(The task)
Express the material as a Markdown table with the columns "Row" and "Material line," starting at the line that contains "Select the 表現 tab" and ending at the line that contains "[x=64, y=356]", skipping any blank lines. Leave the pictures out of the table.

(Collected data entries)
%%
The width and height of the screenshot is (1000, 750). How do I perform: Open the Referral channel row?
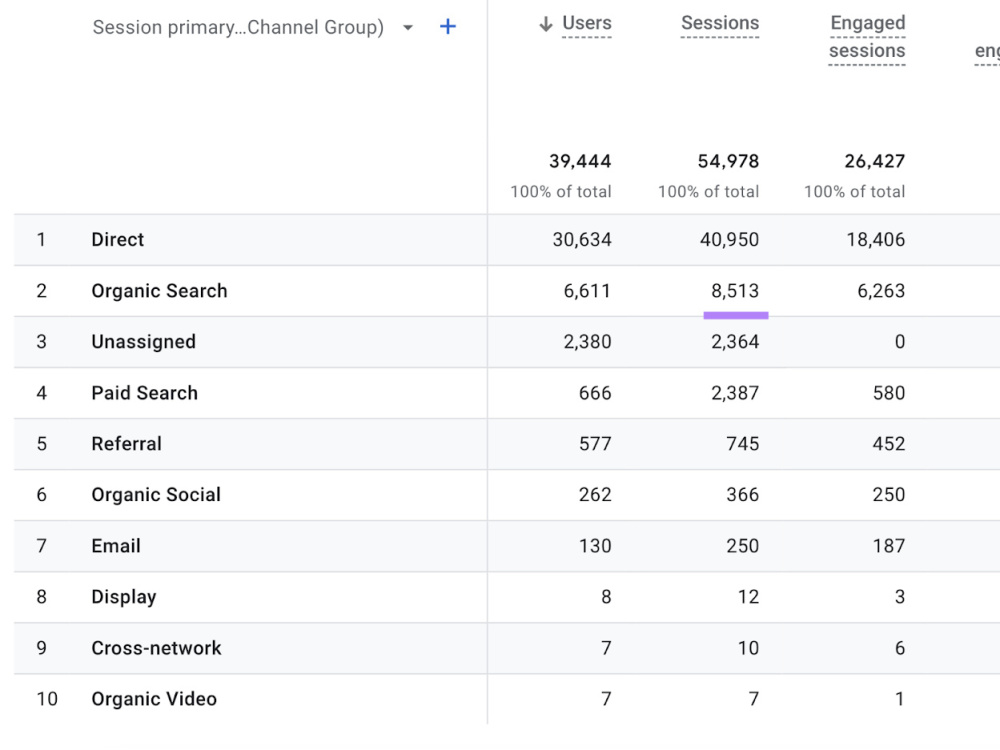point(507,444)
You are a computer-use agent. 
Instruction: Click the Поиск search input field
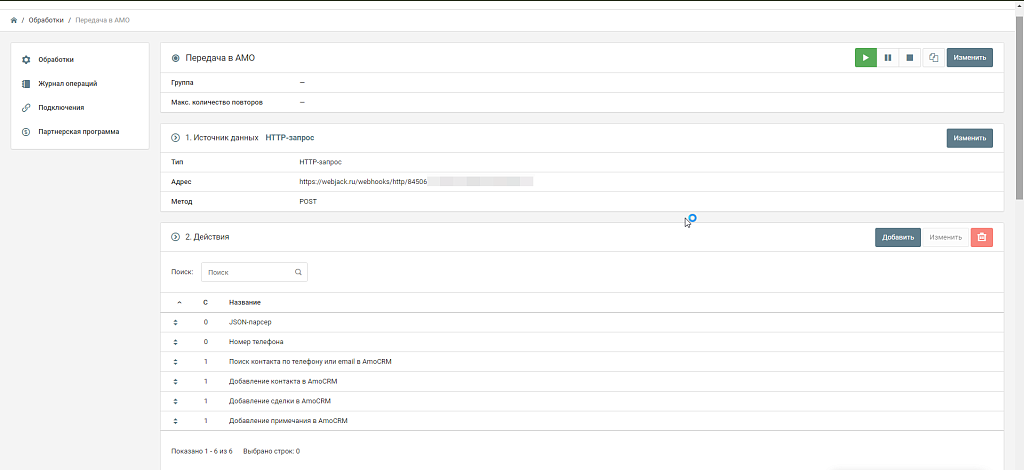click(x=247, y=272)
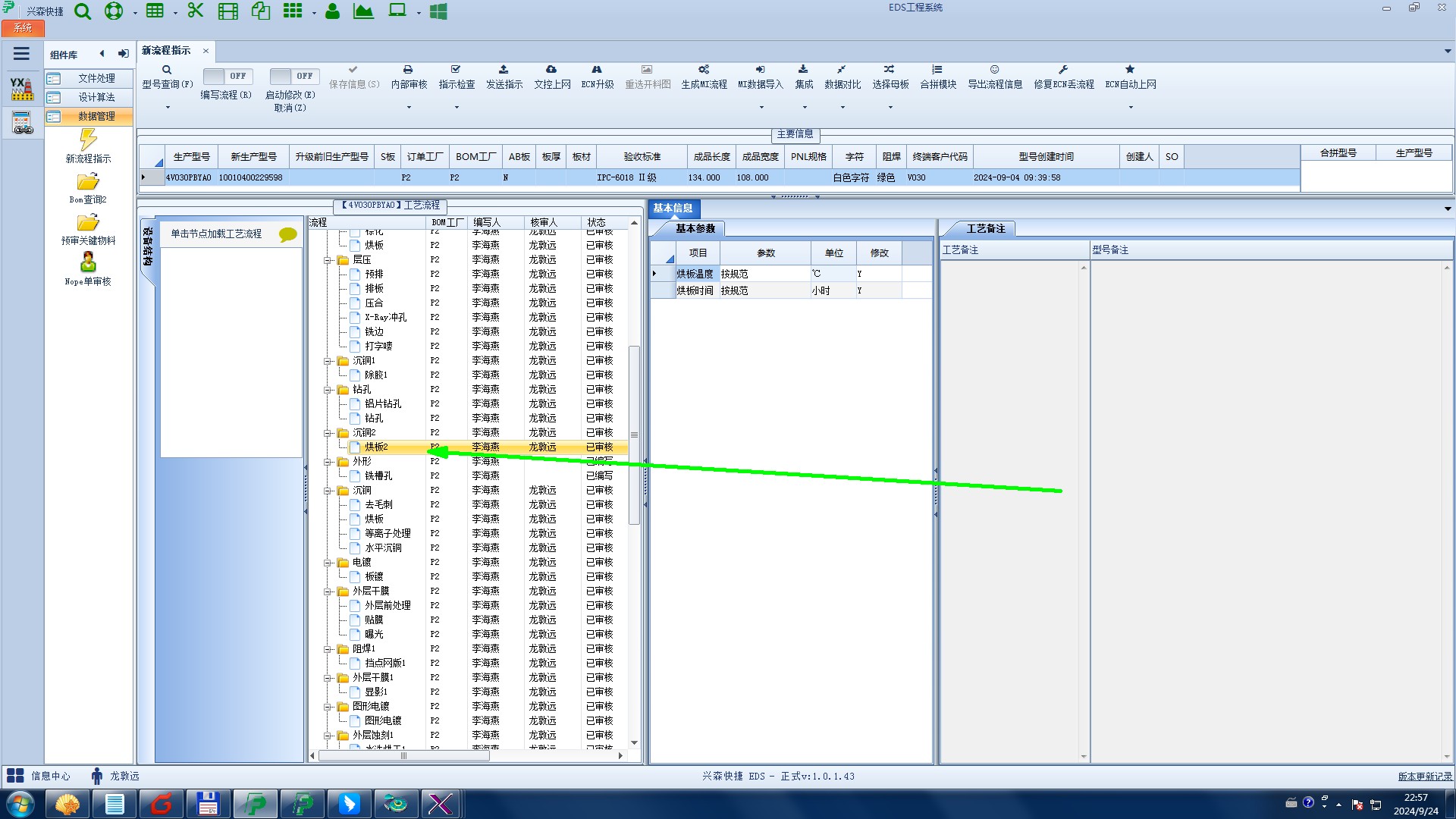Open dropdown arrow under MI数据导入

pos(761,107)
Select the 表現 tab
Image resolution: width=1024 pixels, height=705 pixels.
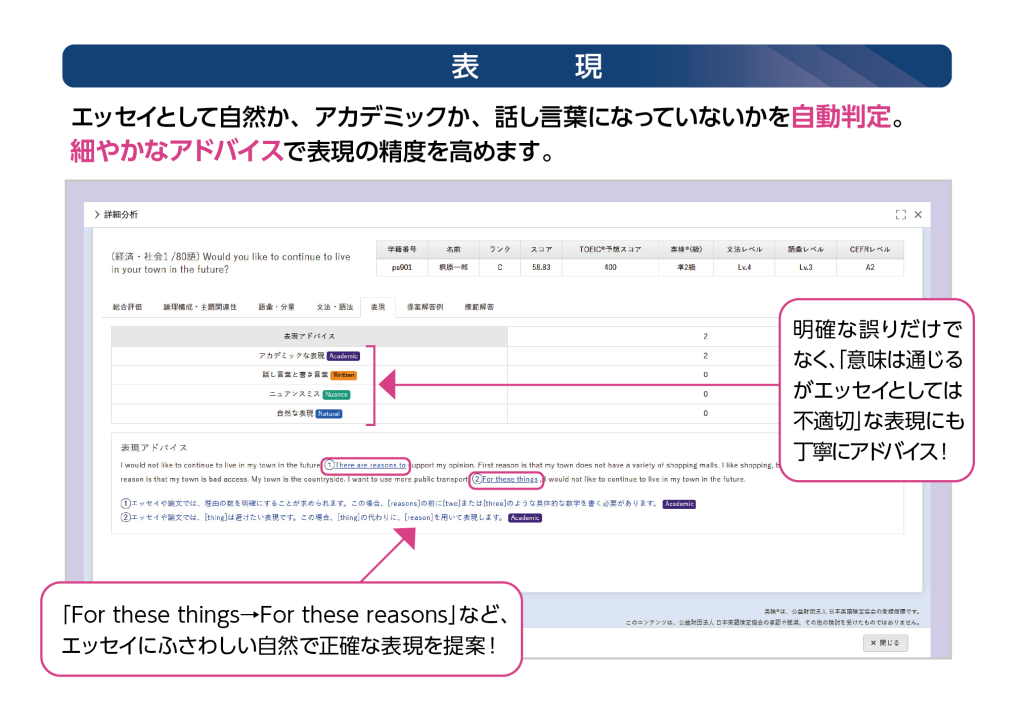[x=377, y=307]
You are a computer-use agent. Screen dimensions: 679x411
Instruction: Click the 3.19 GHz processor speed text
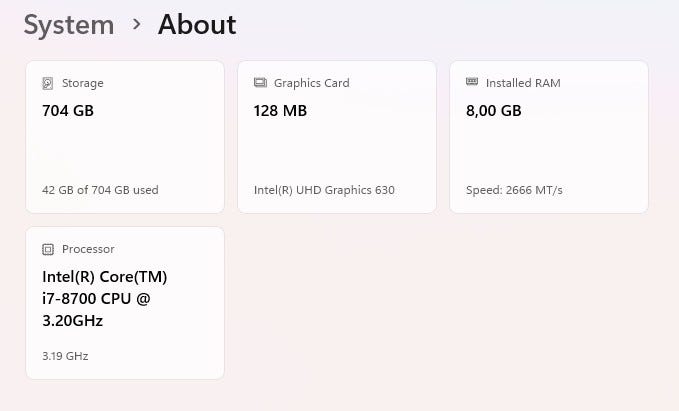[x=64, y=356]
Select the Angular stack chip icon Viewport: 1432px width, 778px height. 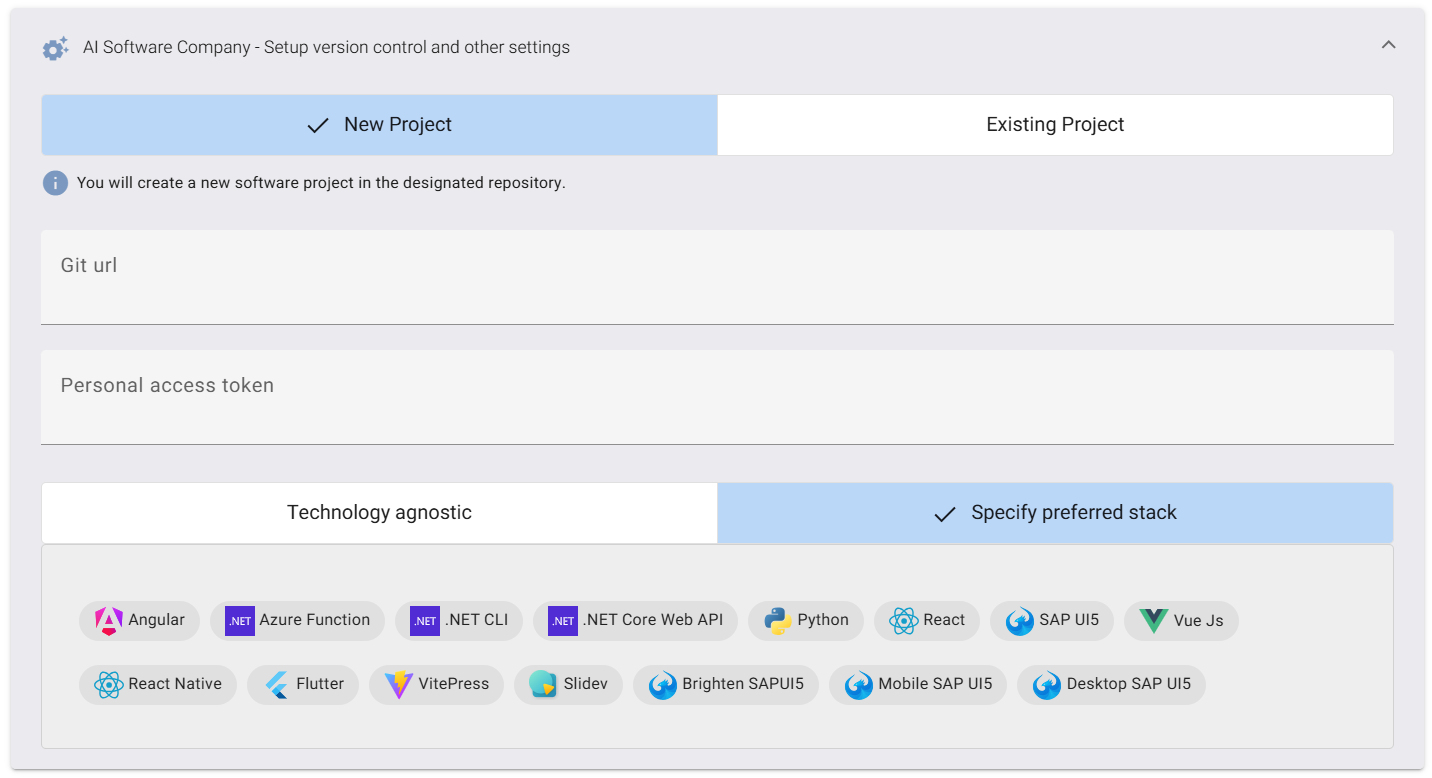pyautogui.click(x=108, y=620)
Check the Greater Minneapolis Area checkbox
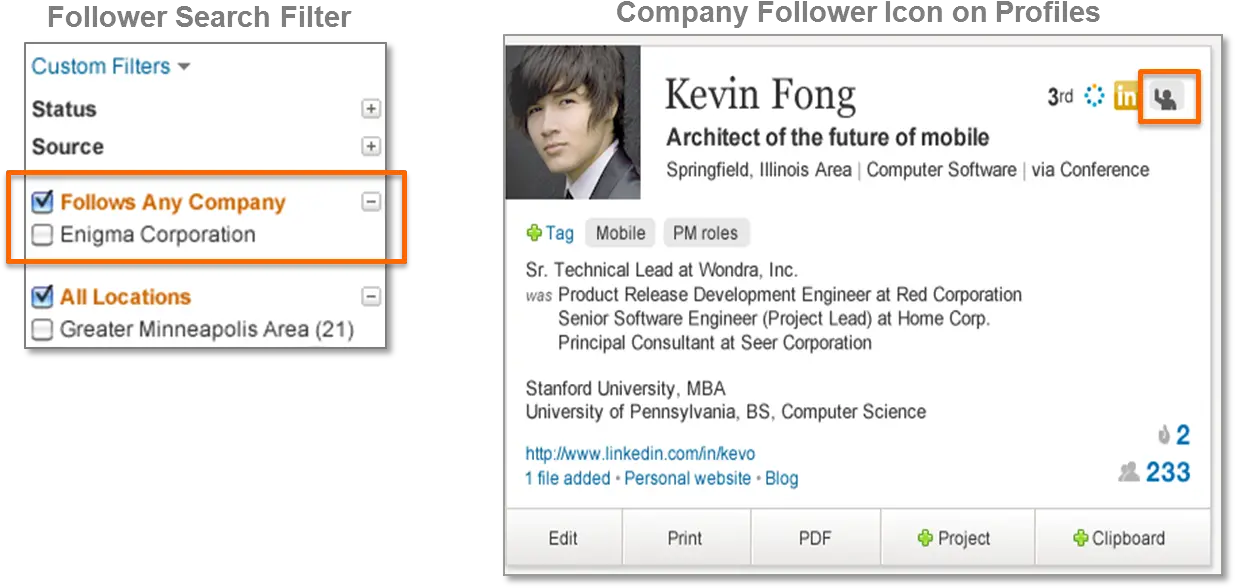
%%
(Exercise output)
| Row | Material line |
|---|---|
| 1 | Select the 表現 tab |
| 2 | Image resolution: width=1024 pixels, height=705 pixels. |
| 3 | [x=377, y=307] |
| 4 | You are a computer-use agent. Screen dimensions: 679x411 |
| 5 | Instruction: Click the 3.19 GHz processor speed text |
| 6 | [x=64, y=356] |